# Task directions
Reproduce the entries below exactly, but only from the line containing "Click the resource" to the line containing "Click the 88 byte in row 0010", inclusive.

· · · ·

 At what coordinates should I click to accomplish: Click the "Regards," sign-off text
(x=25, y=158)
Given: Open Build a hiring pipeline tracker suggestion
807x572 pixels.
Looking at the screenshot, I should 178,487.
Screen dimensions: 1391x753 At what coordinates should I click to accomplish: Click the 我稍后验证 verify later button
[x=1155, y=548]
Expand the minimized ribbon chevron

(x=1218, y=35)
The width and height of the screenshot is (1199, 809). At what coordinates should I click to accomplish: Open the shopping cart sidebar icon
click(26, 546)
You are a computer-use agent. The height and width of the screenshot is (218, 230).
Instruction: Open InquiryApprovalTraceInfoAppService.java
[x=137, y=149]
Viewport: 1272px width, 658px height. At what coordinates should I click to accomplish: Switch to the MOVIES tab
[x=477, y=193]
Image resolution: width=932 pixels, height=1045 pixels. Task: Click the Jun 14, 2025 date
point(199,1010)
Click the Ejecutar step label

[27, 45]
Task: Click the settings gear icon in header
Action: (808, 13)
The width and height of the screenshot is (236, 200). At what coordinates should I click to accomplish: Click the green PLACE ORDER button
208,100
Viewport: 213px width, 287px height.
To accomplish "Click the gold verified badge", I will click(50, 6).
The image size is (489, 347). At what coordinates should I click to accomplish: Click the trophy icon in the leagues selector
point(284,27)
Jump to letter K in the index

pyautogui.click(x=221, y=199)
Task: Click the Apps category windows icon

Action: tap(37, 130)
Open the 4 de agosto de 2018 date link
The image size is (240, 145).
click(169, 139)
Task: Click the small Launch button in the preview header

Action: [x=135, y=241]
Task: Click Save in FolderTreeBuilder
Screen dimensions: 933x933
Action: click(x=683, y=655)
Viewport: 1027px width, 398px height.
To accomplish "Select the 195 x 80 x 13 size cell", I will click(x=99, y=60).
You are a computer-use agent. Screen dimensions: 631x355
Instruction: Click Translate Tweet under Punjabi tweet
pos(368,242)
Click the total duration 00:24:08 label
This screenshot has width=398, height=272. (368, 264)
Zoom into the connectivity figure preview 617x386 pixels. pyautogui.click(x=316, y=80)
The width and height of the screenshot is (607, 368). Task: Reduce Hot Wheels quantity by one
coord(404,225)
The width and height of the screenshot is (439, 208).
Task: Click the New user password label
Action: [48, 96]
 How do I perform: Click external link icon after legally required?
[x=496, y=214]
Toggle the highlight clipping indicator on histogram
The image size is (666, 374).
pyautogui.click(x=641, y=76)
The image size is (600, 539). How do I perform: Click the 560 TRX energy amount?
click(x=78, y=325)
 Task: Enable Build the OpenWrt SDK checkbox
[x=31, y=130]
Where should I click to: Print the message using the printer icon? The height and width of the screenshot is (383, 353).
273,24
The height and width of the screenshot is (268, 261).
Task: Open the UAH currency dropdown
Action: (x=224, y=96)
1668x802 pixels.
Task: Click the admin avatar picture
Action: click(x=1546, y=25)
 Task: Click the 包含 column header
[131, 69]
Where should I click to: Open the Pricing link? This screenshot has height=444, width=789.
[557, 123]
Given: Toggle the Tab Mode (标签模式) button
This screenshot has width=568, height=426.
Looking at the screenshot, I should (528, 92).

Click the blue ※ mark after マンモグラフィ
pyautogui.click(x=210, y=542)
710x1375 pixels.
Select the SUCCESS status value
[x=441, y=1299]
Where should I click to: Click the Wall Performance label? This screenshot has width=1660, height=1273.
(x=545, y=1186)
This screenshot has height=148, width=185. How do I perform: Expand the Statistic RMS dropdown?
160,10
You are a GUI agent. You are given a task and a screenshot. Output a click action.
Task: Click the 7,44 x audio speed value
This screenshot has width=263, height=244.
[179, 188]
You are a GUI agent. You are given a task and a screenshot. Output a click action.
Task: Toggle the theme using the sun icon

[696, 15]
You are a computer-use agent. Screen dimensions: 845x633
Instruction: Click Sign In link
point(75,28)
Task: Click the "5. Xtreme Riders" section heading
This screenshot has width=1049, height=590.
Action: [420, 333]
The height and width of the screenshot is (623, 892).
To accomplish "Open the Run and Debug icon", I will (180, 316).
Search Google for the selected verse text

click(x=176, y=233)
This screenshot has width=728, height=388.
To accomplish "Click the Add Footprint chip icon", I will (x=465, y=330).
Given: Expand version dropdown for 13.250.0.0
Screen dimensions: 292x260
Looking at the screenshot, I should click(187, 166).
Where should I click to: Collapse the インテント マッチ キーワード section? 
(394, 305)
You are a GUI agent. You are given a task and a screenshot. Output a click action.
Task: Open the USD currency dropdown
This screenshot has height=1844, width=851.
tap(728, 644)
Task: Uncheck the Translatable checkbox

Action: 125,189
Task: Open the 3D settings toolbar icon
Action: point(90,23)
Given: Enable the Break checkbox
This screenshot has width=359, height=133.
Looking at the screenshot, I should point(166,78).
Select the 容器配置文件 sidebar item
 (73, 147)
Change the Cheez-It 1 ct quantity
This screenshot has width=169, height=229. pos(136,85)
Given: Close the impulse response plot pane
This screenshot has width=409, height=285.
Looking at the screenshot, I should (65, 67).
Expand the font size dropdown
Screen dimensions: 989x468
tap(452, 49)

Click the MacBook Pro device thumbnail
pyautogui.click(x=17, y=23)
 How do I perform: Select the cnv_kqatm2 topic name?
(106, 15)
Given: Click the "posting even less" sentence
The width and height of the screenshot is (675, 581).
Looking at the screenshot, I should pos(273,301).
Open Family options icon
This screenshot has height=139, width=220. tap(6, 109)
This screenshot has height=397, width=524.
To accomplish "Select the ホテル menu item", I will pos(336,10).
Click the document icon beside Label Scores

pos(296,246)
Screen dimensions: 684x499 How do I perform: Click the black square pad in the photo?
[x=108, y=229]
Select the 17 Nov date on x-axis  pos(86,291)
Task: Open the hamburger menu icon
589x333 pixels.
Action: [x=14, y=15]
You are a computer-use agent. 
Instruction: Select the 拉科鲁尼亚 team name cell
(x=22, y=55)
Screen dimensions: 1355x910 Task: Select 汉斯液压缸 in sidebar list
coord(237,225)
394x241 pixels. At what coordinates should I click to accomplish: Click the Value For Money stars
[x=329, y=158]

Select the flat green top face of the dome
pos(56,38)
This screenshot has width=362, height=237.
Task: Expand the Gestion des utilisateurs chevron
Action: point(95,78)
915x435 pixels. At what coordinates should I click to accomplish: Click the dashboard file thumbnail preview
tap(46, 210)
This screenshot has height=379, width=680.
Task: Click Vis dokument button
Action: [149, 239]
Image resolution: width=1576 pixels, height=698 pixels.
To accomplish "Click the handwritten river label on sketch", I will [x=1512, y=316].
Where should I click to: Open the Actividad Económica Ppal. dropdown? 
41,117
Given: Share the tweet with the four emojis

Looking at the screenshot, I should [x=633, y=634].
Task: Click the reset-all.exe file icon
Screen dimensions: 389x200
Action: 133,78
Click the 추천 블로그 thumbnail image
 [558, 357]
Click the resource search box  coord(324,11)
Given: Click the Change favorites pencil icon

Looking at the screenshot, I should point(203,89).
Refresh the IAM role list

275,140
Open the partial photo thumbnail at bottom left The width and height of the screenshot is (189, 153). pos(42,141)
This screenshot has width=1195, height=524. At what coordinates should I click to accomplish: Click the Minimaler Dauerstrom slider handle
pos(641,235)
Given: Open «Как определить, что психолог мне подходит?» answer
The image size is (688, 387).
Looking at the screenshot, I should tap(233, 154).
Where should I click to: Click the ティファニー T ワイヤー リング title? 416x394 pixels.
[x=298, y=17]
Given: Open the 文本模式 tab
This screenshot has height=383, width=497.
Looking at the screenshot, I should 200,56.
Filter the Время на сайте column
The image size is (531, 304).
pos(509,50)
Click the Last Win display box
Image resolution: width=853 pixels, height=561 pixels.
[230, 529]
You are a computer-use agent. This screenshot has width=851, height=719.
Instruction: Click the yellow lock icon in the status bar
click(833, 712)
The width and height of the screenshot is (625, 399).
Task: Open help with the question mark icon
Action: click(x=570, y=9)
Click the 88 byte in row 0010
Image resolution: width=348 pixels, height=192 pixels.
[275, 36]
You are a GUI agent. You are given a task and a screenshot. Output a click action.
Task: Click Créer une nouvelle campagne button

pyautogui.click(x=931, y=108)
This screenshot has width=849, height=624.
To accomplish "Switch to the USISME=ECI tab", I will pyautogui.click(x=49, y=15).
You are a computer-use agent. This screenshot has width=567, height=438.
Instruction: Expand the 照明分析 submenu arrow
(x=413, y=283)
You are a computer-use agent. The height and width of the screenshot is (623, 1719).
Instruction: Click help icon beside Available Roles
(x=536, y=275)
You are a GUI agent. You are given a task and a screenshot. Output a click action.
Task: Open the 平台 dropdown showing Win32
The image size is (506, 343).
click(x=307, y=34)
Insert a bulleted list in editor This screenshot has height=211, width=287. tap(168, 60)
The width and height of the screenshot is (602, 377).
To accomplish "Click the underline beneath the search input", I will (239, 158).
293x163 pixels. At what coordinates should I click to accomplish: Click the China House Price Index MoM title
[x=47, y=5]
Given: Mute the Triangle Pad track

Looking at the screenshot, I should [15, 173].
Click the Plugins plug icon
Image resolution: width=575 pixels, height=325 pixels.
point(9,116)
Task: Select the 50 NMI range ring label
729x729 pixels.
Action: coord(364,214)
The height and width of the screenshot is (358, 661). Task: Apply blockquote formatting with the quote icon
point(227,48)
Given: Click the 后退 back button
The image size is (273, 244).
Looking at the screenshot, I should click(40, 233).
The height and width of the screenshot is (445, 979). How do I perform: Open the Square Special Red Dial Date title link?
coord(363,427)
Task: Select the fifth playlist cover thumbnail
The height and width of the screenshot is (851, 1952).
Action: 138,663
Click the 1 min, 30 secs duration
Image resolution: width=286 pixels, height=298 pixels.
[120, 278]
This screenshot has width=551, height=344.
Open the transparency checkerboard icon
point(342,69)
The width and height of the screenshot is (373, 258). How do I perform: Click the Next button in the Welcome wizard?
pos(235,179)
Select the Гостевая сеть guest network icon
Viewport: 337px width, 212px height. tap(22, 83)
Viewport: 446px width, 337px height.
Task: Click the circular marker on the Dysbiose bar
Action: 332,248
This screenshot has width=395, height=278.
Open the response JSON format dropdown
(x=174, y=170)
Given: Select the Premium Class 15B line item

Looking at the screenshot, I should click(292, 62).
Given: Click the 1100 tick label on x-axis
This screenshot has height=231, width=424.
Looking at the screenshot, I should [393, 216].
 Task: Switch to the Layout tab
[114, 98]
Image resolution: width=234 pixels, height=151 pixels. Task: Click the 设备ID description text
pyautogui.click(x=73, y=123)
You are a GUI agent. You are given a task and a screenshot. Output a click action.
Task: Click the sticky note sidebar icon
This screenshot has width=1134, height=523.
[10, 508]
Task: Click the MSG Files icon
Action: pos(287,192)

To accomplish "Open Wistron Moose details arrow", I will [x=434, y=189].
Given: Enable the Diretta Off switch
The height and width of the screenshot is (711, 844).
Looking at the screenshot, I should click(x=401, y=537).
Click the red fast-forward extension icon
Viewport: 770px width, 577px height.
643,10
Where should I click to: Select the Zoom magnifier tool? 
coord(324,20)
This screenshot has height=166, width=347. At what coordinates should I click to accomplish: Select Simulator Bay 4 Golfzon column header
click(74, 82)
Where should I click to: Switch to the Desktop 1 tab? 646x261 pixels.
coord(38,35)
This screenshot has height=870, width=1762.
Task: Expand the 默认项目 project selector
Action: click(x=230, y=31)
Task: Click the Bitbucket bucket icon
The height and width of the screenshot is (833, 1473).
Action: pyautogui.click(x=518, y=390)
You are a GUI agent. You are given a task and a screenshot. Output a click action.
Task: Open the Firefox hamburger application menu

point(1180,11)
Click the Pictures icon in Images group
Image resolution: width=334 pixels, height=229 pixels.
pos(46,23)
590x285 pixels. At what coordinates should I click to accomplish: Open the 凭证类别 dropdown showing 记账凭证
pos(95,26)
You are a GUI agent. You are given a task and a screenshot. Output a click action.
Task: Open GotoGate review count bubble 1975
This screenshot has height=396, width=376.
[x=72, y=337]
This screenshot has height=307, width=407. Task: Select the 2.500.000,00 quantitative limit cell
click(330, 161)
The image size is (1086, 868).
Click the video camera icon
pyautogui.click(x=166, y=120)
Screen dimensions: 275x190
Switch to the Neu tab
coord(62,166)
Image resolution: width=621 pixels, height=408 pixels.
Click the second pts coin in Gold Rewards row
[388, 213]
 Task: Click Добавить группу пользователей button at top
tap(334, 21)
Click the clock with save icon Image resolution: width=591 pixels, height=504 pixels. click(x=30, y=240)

· · · ·

# Completed exercise
Click the resource search box  coord(324,11)
Given: Click the Change favorites pencil icon

Looking at the screenshot, I should point(203,89).
Refresh the IAM role list

275,140
Open the partial photo thumbnail at bottom left The width and height of the screenshot is (189, 153). pos(42,141)
This screenshot has width=1195, height=524. At what coordinates should I click to accomplish: Click the Minimaler Dauerstrom slider handle
pos(641,235)
Given: Open «Как определить, что психолог мне подходит?» answer
The image size is (688, 387).
Looking at the screenshot, I should tap(233, 154).
Where should I click to: Click the ティファニー T ワイヤー リング title? 416x394 pixels.
[x=298, y=17]
Given: Open the 文本模式 tab
This screenshot has height=383, width=497.
Looking at the screenshot, I should 200,56.
Filter the Время на сайте column
The image size is (531, 304).
pos(509,50)
Click the Last Win display box
Image resolution: width=853 pixels, height=561 pixels.
[230, 529]
You are a computer-use agent. This screenshot has width=851, height=719.
Instruction: Click the yellow lock icon in the status bar
click(833, 712)
The width and height of the screenshot is (625, 399).
Task: Open help with the question mark icon
Action: click(x=570, y=9)
Click the 88 byte in row 0010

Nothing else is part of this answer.